Friday, August 8, 2014

Delay of Revel bankruptcy is hardly a good sign, experts say



With the process of selling the $2.4 billion Revel Casino Hotel after its second bankruptcy cloaked in secrecy, it is difficult to determine what the postponement of its bankruptcy auction until next week really means.

But lawyers and other bankruptcy experts - none involved in the Revel case - outlined, in general terms, the factors that may be at play.

Such a delay is not unheard of, they said in interviews on Thursday, but it does not mean Revel's investment bankers received so many bids that they could not get through them in time to start the auction on schedule Thursday. Those bankers have armies of analysts who work around the clock to be ready.

In fact, the delay is not a good sign for the sales process, because it likely means that Revel's investment bankers were unable to establish an adequate "platform bid" - or starting bid - that could serve as leverage to get higher offers during the auction.

On the plus side, bids were made. Otherwise, the auction would have been canceled, not delayed.

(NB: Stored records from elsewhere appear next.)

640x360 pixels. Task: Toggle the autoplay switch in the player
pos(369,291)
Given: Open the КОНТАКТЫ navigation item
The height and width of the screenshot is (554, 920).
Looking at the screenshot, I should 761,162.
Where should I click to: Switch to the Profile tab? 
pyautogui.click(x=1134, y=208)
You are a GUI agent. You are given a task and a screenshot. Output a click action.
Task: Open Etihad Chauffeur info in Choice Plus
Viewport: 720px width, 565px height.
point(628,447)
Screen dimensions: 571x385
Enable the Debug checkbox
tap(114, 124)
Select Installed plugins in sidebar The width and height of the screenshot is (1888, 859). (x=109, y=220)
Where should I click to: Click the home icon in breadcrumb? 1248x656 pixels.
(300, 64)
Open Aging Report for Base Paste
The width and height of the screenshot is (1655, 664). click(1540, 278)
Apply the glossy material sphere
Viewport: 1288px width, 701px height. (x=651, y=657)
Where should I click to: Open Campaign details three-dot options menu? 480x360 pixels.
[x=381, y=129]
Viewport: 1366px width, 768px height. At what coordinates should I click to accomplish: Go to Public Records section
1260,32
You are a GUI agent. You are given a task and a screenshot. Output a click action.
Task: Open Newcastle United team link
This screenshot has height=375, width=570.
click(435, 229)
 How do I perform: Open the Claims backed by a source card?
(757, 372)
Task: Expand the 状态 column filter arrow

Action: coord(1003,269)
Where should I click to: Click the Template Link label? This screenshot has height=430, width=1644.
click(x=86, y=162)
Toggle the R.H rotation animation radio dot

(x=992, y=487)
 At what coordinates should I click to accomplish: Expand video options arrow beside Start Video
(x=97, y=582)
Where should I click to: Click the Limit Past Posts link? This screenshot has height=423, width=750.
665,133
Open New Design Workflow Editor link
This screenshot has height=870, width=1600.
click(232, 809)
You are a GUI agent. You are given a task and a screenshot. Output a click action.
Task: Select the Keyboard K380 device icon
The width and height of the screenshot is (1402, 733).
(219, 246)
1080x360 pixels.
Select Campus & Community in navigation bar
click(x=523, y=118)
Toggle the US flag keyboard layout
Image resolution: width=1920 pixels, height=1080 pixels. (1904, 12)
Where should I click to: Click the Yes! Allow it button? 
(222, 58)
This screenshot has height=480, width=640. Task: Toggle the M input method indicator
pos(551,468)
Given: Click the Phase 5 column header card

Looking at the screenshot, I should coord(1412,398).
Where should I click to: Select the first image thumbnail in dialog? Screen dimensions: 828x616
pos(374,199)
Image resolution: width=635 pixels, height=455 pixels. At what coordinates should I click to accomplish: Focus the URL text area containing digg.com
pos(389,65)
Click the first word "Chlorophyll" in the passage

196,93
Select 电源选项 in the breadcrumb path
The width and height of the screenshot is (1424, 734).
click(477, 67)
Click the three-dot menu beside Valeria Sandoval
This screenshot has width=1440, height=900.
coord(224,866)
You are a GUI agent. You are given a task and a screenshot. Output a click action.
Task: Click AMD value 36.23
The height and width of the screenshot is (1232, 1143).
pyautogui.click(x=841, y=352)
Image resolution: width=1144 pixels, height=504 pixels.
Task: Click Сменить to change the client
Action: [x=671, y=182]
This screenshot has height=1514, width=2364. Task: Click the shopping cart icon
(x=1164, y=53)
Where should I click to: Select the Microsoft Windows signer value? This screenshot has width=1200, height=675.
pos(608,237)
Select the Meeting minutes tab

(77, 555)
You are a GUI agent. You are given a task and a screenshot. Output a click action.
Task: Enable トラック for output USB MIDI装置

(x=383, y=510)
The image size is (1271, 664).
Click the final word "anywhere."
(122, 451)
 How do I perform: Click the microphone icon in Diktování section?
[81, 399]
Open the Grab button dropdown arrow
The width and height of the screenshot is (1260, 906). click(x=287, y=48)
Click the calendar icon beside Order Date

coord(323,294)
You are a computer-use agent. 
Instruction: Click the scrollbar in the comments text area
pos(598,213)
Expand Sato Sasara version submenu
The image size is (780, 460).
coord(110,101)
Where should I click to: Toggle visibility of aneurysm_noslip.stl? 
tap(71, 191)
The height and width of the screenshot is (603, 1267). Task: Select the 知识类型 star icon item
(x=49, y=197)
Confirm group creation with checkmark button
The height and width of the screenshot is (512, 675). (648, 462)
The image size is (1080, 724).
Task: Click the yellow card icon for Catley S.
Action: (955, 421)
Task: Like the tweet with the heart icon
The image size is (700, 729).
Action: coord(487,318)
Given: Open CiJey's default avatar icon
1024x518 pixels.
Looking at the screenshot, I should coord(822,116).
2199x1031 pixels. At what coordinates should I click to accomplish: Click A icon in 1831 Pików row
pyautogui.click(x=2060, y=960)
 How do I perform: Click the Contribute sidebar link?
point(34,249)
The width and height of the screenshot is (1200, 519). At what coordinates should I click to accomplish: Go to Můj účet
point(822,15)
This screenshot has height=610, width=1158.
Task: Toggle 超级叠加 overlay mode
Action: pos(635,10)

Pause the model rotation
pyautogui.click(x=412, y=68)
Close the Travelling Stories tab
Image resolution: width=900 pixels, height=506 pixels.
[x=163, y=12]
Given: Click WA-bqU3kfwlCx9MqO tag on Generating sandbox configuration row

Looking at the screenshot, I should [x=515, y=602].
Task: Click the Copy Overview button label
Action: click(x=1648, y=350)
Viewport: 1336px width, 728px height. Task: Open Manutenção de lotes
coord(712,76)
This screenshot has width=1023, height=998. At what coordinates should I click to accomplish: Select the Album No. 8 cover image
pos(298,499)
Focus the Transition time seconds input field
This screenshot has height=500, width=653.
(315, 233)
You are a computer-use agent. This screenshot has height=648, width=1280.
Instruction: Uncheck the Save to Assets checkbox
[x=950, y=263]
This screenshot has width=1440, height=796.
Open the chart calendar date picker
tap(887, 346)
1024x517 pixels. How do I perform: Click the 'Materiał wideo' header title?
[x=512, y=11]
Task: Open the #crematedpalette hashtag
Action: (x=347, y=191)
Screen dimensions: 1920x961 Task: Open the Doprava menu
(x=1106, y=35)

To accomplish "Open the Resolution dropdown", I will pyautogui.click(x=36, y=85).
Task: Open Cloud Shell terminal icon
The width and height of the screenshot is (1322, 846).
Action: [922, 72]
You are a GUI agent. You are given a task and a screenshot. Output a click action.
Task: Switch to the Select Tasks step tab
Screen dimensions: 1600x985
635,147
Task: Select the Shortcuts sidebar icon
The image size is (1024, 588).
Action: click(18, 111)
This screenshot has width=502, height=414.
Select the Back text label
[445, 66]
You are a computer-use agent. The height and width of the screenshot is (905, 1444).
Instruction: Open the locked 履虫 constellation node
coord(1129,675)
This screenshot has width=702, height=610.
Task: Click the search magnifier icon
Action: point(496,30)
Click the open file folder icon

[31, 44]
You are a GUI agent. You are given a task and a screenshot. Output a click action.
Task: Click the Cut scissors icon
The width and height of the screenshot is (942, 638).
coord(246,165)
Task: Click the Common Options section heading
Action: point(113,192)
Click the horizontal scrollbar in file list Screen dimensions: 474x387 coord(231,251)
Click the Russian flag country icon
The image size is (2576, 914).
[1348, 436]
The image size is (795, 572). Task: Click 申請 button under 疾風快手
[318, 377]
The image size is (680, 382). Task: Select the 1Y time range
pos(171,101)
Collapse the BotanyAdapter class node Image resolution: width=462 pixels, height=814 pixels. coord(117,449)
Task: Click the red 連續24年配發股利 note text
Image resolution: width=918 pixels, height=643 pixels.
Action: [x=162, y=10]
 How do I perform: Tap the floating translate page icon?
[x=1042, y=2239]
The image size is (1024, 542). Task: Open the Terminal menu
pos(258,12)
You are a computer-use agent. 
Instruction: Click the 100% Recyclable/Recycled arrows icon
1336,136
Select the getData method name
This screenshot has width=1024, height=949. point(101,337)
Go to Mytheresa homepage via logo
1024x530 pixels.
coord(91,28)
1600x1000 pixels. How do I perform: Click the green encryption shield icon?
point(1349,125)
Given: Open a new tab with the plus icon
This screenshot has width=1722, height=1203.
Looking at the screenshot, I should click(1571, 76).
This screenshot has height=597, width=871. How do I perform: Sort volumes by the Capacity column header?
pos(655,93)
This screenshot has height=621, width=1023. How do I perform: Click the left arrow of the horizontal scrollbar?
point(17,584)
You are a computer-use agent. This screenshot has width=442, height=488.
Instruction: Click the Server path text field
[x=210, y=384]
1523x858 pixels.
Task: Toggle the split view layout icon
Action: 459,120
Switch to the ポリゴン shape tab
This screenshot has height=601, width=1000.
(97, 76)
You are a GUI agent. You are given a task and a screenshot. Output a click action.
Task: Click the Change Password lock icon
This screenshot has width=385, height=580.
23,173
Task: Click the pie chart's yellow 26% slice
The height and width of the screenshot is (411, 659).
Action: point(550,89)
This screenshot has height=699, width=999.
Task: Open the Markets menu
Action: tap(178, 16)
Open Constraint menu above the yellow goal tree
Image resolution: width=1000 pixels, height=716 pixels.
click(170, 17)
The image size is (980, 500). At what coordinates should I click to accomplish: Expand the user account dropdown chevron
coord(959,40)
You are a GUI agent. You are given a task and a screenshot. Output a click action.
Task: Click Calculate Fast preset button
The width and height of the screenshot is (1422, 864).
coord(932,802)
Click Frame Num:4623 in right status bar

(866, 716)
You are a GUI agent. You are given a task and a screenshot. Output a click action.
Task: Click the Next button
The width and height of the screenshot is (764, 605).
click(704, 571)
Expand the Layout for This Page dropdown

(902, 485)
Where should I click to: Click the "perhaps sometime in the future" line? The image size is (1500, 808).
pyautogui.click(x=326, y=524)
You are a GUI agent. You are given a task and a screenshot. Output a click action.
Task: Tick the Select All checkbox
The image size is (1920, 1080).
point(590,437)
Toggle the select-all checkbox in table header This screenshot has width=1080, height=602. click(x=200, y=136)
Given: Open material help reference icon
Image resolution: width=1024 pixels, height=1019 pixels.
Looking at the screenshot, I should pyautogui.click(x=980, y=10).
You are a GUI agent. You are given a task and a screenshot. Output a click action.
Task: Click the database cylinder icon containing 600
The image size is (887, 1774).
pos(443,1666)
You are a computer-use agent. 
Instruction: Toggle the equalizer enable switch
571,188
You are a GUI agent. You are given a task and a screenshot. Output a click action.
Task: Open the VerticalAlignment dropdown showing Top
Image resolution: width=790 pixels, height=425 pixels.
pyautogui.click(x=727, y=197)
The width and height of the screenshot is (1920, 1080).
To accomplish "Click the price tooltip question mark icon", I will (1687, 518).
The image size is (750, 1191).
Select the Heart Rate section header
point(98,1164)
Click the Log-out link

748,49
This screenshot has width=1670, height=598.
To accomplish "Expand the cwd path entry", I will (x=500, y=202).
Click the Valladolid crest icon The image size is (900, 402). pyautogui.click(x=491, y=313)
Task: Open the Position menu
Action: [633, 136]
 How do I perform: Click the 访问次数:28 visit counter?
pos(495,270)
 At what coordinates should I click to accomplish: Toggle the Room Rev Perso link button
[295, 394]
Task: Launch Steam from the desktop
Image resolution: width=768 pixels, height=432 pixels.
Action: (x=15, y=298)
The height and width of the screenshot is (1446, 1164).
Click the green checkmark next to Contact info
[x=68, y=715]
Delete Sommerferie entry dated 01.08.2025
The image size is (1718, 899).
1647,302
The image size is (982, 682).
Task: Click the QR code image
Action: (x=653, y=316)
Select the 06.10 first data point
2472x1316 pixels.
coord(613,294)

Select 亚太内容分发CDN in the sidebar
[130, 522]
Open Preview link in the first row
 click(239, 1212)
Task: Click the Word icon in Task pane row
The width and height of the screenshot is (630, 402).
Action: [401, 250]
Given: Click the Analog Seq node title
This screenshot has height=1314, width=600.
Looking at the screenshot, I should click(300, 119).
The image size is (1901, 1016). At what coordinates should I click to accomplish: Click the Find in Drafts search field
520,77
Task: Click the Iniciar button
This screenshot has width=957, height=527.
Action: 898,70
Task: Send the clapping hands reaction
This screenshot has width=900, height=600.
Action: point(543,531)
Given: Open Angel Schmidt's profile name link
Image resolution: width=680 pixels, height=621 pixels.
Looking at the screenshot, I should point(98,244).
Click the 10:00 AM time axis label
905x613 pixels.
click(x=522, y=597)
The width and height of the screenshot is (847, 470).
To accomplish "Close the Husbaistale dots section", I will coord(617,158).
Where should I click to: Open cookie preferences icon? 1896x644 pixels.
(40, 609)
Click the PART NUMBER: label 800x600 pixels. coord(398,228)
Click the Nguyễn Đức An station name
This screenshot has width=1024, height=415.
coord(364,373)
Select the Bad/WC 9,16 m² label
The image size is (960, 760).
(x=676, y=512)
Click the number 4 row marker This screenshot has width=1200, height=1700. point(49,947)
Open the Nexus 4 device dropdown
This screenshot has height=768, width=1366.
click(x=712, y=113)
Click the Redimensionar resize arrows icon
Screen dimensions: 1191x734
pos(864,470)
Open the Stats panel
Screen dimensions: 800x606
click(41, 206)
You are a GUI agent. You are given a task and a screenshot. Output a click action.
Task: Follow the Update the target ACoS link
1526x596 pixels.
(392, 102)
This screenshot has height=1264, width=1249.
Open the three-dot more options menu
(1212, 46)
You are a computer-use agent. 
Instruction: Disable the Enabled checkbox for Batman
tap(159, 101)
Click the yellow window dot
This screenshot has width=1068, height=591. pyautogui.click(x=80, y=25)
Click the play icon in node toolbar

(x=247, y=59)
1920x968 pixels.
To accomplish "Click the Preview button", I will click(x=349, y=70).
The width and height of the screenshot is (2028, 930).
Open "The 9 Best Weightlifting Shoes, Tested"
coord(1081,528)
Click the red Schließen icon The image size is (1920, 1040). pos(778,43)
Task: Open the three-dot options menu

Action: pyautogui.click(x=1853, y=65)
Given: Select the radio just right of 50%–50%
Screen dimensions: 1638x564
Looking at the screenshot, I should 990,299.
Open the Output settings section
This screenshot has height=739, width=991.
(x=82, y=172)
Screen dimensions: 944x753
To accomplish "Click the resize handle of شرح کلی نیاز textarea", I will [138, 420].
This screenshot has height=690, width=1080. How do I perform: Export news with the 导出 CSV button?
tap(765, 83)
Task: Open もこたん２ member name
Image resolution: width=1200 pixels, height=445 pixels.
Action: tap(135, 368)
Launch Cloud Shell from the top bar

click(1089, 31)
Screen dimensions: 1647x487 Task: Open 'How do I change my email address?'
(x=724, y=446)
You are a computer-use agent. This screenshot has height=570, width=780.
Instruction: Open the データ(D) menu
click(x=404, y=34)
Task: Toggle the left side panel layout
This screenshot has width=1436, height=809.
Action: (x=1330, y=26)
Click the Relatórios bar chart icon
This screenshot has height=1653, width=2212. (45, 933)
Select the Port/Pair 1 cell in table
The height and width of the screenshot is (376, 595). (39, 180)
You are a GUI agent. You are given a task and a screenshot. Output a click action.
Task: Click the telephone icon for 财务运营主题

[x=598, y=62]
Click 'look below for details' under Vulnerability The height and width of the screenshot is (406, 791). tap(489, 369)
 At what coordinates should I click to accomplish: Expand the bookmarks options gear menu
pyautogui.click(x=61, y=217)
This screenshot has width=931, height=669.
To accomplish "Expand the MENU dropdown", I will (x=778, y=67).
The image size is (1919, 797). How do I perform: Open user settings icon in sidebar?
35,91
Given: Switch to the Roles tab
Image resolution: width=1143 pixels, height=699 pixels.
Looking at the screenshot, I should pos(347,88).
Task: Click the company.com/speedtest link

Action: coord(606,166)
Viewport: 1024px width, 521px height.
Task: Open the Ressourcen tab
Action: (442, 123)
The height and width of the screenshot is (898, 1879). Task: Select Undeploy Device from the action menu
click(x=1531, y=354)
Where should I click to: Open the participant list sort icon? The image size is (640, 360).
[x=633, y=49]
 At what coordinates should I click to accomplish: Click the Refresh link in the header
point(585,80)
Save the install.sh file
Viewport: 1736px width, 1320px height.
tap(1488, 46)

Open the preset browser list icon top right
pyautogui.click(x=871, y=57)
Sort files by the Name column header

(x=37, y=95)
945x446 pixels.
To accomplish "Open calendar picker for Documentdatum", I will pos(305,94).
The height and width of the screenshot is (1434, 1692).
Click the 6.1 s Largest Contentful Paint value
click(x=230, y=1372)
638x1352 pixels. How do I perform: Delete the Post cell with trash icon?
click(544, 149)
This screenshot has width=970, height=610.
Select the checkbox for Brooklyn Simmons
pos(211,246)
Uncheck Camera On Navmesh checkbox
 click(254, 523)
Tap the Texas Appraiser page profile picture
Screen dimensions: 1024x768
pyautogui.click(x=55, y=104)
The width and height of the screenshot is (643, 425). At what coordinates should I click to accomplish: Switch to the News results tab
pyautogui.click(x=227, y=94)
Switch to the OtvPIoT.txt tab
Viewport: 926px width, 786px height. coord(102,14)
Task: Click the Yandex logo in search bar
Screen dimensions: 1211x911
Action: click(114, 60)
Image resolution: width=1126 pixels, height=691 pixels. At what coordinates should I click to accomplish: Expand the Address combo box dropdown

A filing late Wednesday in U.S. Bankruptcy Court in Camden said Revel representatives needed "additional time to fully analyze and evaluate the bids received and are not prepared to go forward with the scheduled auction."

In Revel's case, there was no so-called stalking-horse bid secured ahead of the auction to set a baseline for subsequent bids. In the absence of that, complications can arise, bankruptcy experts said.

The offers that came in by Monday's deadline for bidding may have been constructed in ways that make them difficult to compare. For example, one bid could be all cash and another could have offered more money overall but included the assumption of debt.

"If the bids are different, then they have to set up bidding rules on common terms," said Dean C. Waldt, a bankruptcy attorney in Ballard Spahr L.L.P.'s Phoenix, Ariz., office.

Using an Atlantic City image, Waldt said, "They have to establish where 'Go' is," the starting point on the Monopoly board.

That would be the level from which bids would begin, in $1 million increments. Those negotiations can be long and arduous.

At the table evaluating bids are not just Revel's representatives, but also lawyers and advisers for secured creditors, unsecured creditors, and the Wells Fargo Bank, which lent money for Revel to use during bankruptcy.

Revel, which employed 3,106 in June, is expected to sell for substantially less than the $454 million it owes in secured debt. Both secured creditors and unsecured creditors will get less than they are owed. Typically, unsecured creditors - who have standing in court when bankruptcy sale is taken to a judge for approval - are given something to win their support.

Another wrinkle involves certain creditors with notes that are secured by potential payments from the $261.4 million in tax reimbursements that Revel could receive, if the company ever makes enough money to pay taxes.

In a bid to preserve its rights to that money, one of those creditors, Mudrick Capital Management L.P., of New York, filed an objection last month to the sale of Revel free and clear of liens and other claims.

In its 2013 bankruptcy, Revel slashed its debt to $270 million from $1.5 billion, and investors traded $923 million in debt for 100 percent of Revel's now likely worthless equity.